The Spanish Timbrado is classed as one of several well known "song canaries", bred for song rather than physical appearance or color. Shows for these birds are of a different nature than shows for other canary types. Basically being entered into singing contests these canaries are bred with the goal of achieving winners with the best balance between quality and variety of song. Each breed has a distinctive song and a well-defined song standard. Some of the other well know song canaries include: the Roller Canary, the American Singer Canary, the Russian Singer Canary, and the Waterslager Canary.
The Stafford Canary, the first new canary variety since the Fife Canary which was developed in the 1950's, is a real dandy!
The Stafford Canary has a rather unique development, the standard for this bird was created before the final canary breed was actually developed. In the 1970's an inspired group of breeders, aware of a red/rose canary variety that existed in Europe called the 'Deutche Koife', wanted to create a red/rose crested variety. Thus they decided on the standards and proceeded to develop the canary type.
The Stafford Canary is a "type canary", bred for physical characteristics rather than color or song. They are a newer canary variety, originating as a cross between the Gloster and Red Factor types. They can be either a crested or non-crested version and they have red and rose ground colors. Being quite beautiful, they have created quite a stir among fanciers.
Crested birds are bred to non-crested.
NON CRESTED MOSAIC
With its proud diplomatic stance, the Yorkshire Canary has invoked such names as "The Guardsman", and the "Gentleman of the Fancy" during its long history. Though It is not quite the same bird today as it was in the the mid 1800's, then being described as "so slim it could pass through a wedding ring", it is a tall slender alert bird with a proud bearing.

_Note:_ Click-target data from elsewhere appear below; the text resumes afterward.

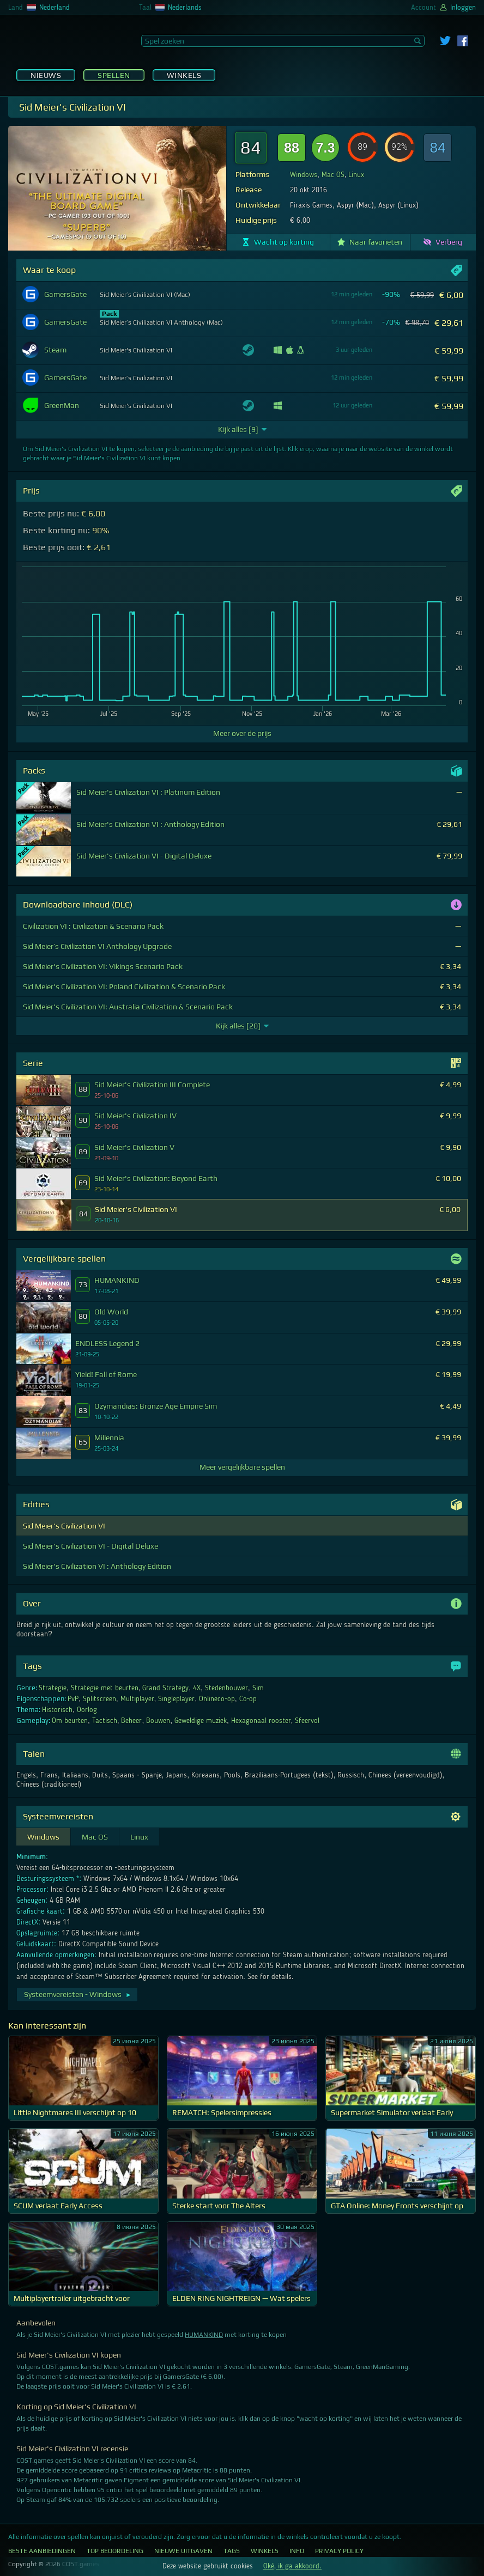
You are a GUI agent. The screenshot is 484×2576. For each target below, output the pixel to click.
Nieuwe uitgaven (183, 2551)
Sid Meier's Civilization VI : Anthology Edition (97, 1566)
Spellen (114, 75)
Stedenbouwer (226, 1688)
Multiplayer (137, 1699)
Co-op (248, 1699)
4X (197, 1688)
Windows (303, 175)
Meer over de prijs (242, 733)
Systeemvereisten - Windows (78, 1994)
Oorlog (87, 1710)
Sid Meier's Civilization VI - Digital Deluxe (90, 1546)
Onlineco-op (217, 1699)
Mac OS (333, 175)
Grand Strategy (165, 1688)
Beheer (131, 1721)
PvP (73, 1699)
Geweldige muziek (200, 1721)
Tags (231, 2551)
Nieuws (46, 75)
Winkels (184, 75)
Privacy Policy (339, 2551)
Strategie (52, 1688)
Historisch (57, 1710)
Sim (258, 1688)
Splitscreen (99, 1699)
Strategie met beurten (104, 1688)
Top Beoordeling (115, 2551)
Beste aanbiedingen (42, 2551)
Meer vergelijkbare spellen (242, 1467)
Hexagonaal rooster (261, 1721)
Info (296, 2551)
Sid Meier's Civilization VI (64, 1525)
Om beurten (70, 1721)
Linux (356, 175)
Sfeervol (307, 1721)
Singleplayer (176, 1699)
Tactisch (104, 1721)
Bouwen (158, 1721)
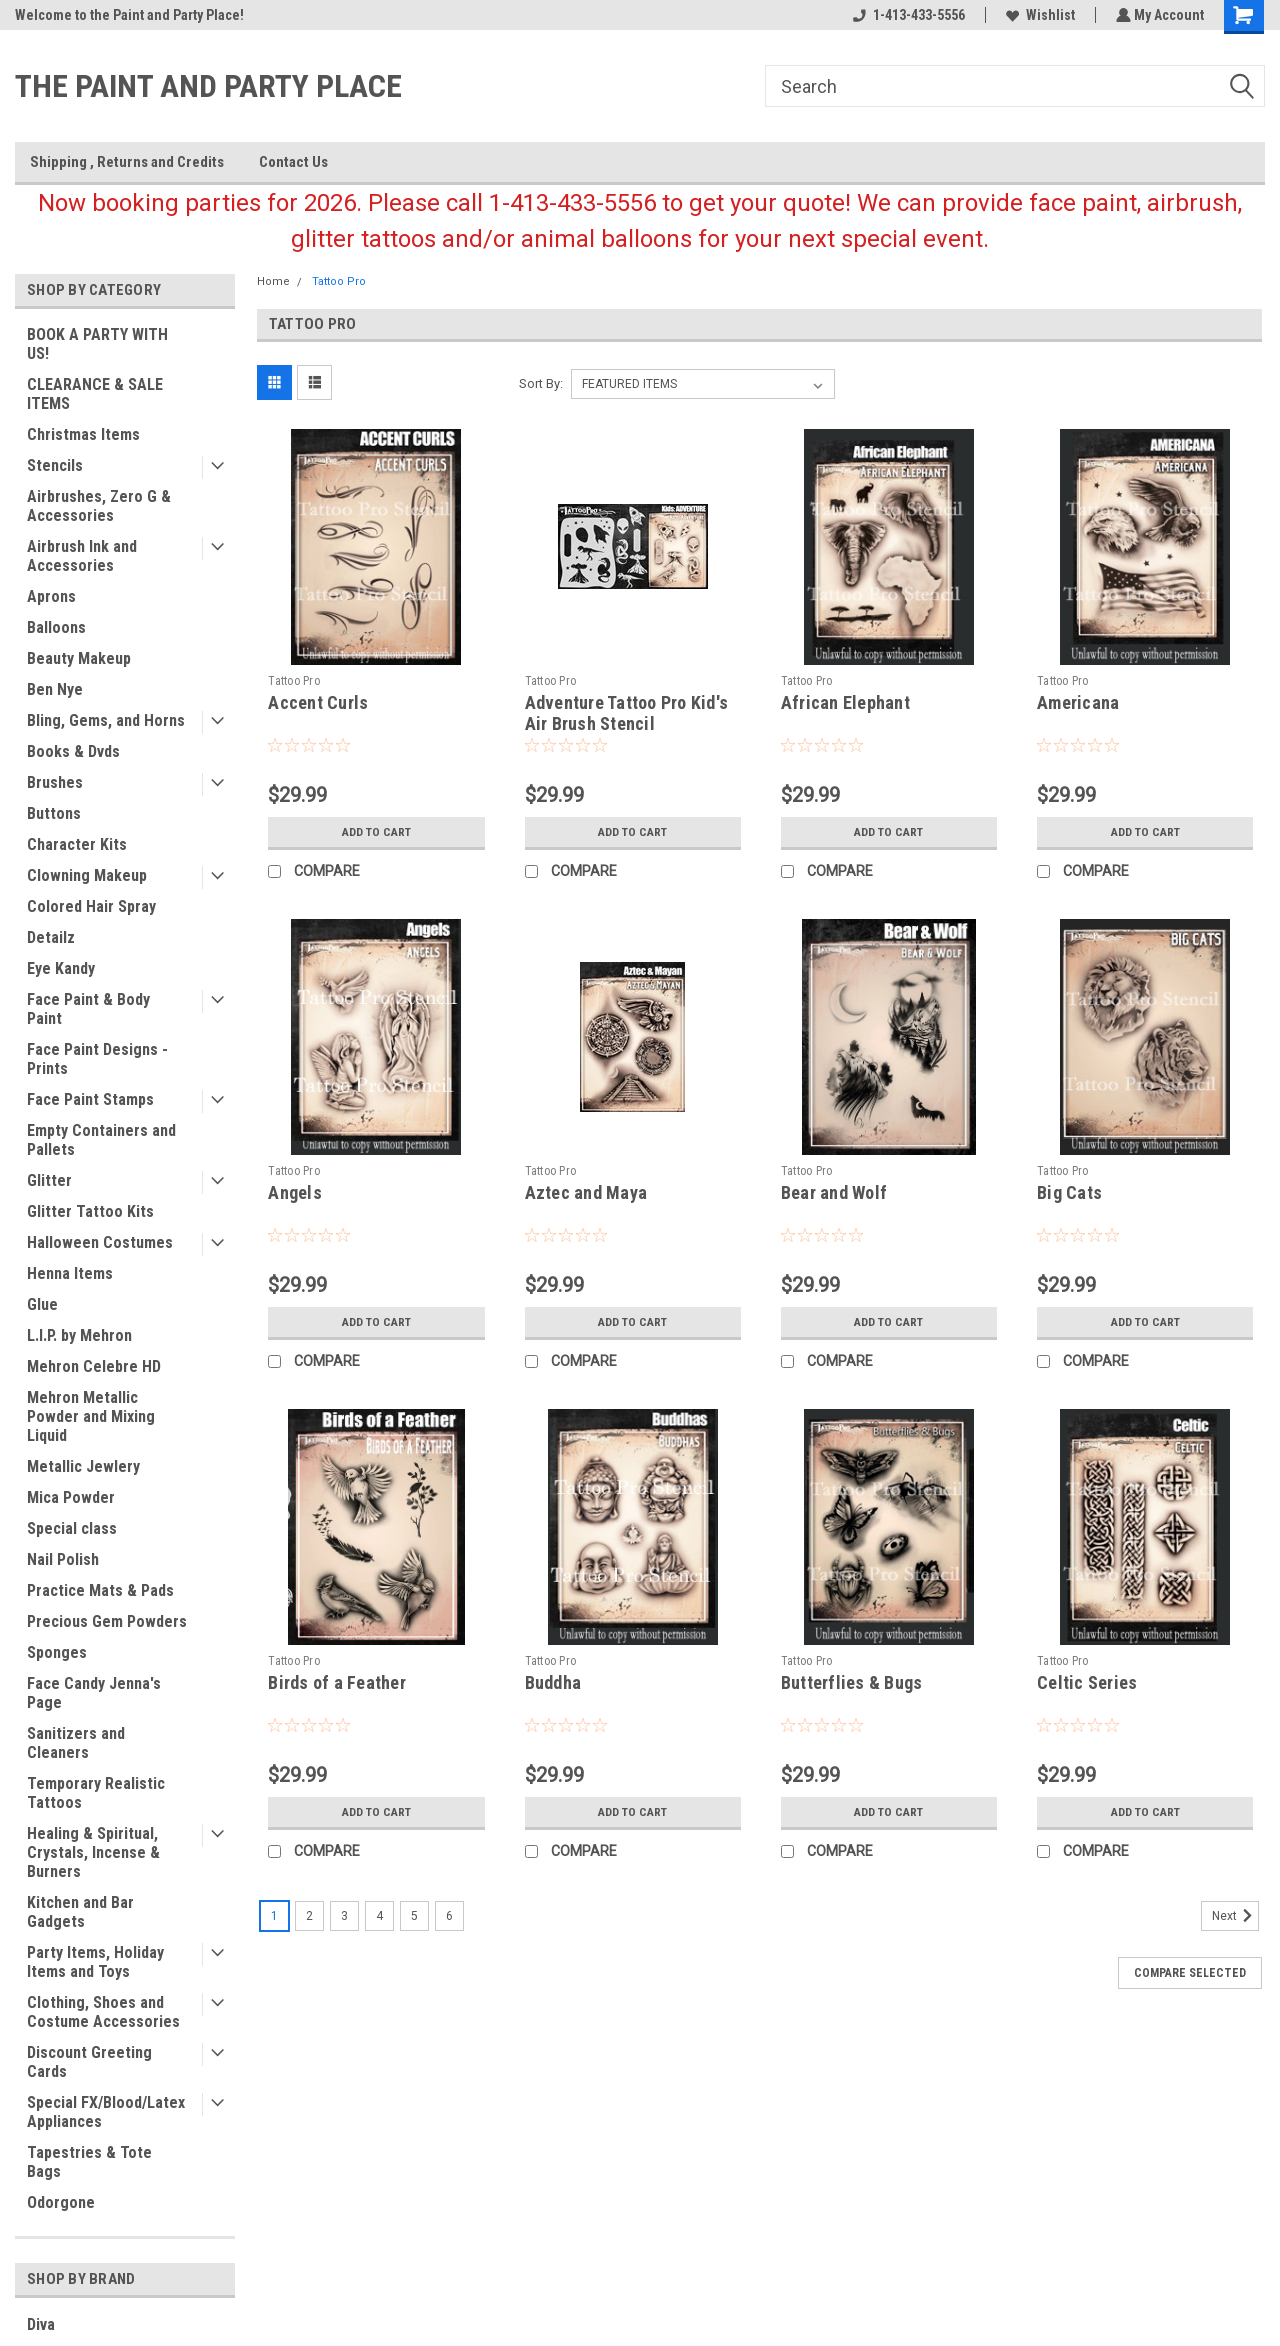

The Yorkshire Canary is a favorite of fanciers throughout the world. Because of Its length, being well over 6 inches, it will need to be housed in a larger cage than that of the smaller canary breeds, It will also need a larger nest and be a bit more demanding in its diet.
American Singer canaries are a type of song canary developed in the United States which has been bred for willingness to sing freely, melodious and varied song, and outgoing personality. First developed in the 1930's by a group of women in the Boston, Massachusetts area, American Singer canaries have become one of the most popular breeds of canaries in the United States. A cross between the Border type canary and the Roller song canary, the American Singer possesses the best traits of both breeds- the musical song of the Roller and the pleasing looks of the Border. Its song is louder in volume than the Roller, but softer than the Border. Over the past 70 years, dedicated American Singer canary breeders have made great strides in the development of the breed. The resulting improvements in song have produced the Singers of today, which are noteworthy for high quality song. The sometimes loud and brash American Singers of yesteryear have been replaced with songsters who display the remarkable variety and melodiousness for which the American Singer canary is prized.